- Work request
Set down the line containing "You are a computer-use agent." and each line after it through the last line of the records, exactly, leaving pictures out.

Stored data
—————
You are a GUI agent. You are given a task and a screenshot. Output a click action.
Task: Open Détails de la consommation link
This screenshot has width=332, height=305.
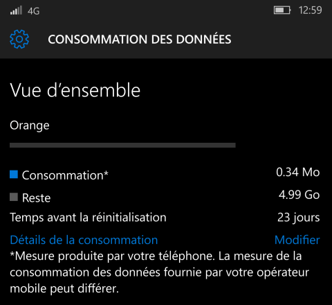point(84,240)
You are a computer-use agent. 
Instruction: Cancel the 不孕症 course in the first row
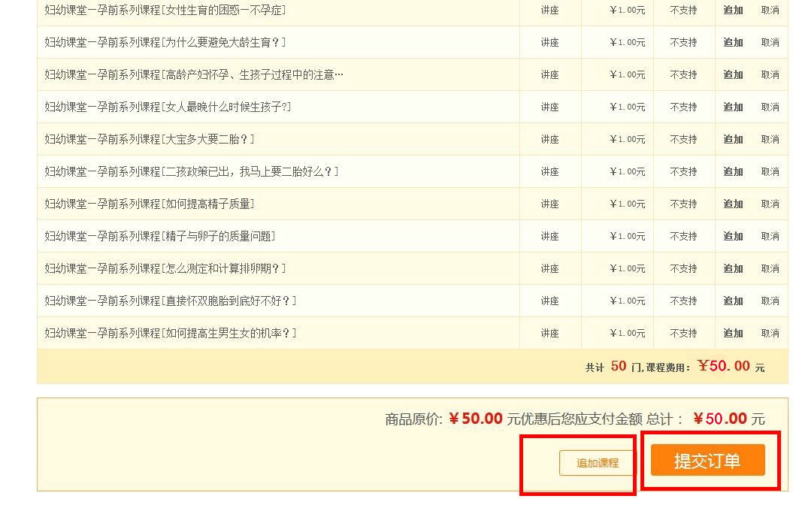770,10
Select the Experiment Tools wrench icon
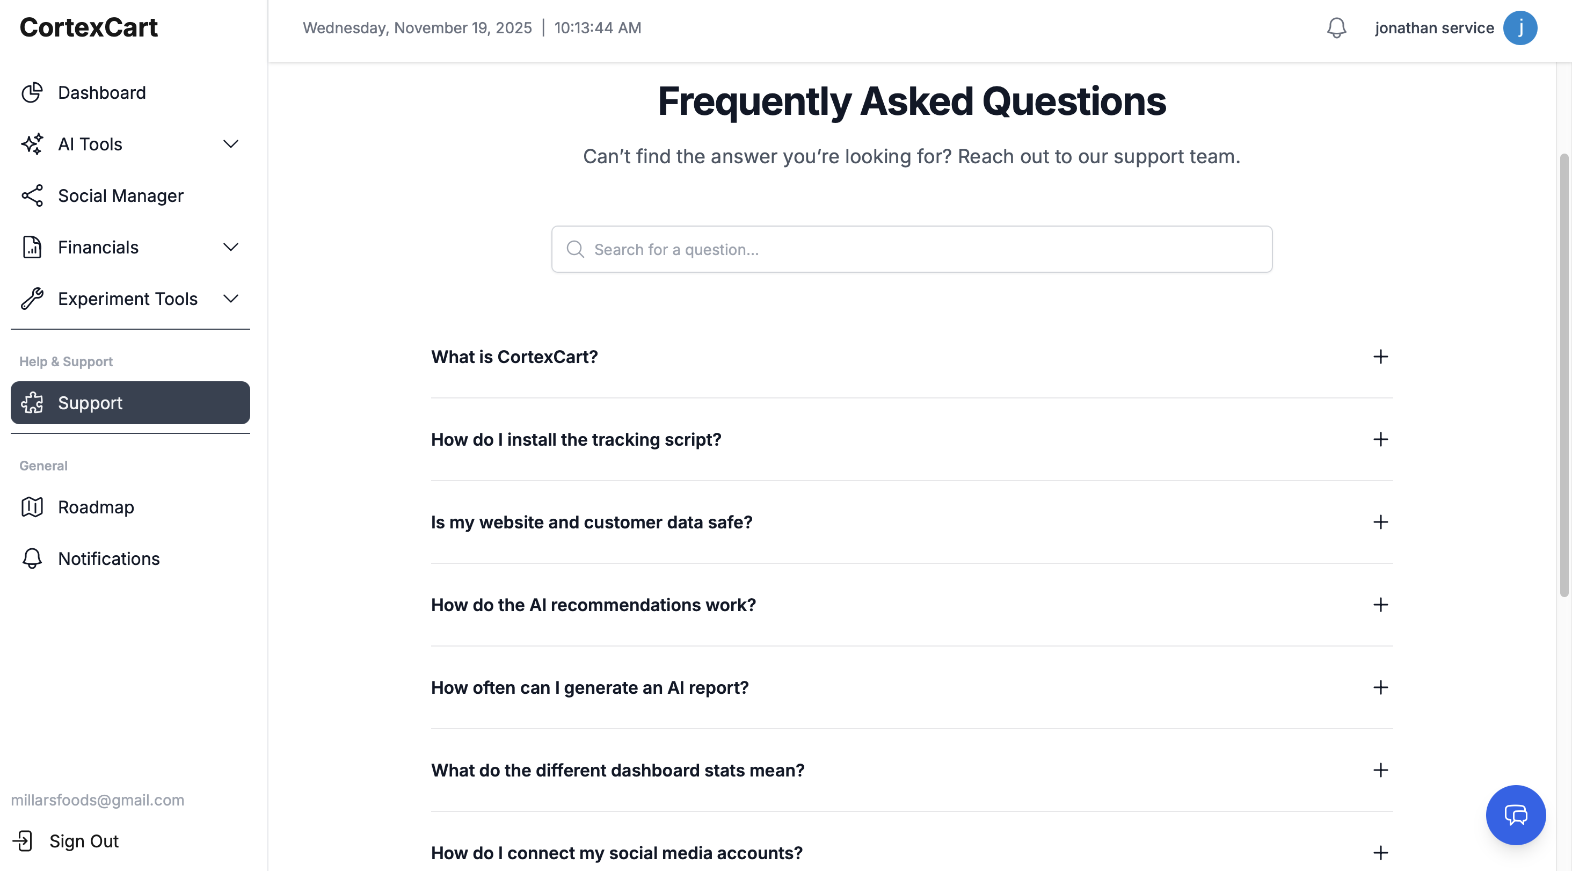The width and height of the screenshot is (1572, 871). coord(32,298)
—————
- Exercise response
You are a computer-use agent. 
Instruction: Cancel the 不孕症 course in the first row
770,10
Select the Experiment Tools wrench icon
The width and height of the screenshot is (1572, 871). coord(32,298)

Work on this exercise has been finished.